### WHAT YOU HAVE TO DO
Update the records from the line containing "Task: Select the 1D chart range" through the line containing "Action: point(134,93)" by replacing "chart range" with "time range", keeping all else unchanged. Give back only those lines.

### GIVEN ENTRIES
------------------------------------

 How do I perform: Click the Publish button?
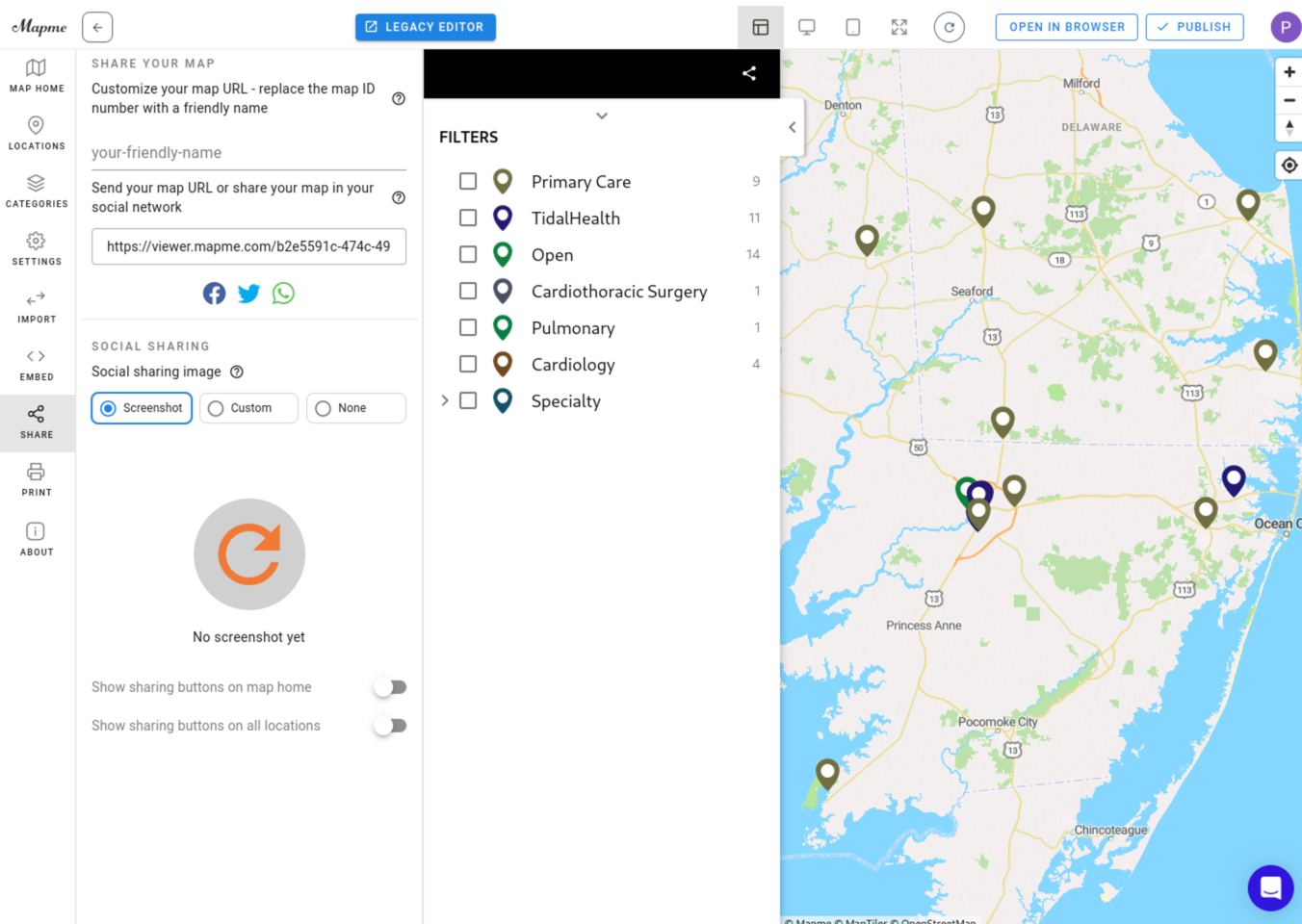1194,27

------------------------------------

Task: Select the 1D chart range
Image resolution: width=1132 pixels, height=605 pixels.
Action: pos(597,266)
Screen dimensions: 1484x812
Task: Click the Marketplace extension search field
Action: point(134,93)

------------------------------------

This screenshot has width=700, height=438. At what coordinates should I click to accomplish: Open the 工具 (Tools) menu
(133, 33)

------------------------------------

### ANSWER TO THIS EXERCISE
Task: Select the 1D time range
Image resolution: width=1132 pixels, height=605 pixels.
Action: pos(597,266)
Screen dimensions: 1484x812
Task: Click the Marketplace extension search field
Action: point(134,93)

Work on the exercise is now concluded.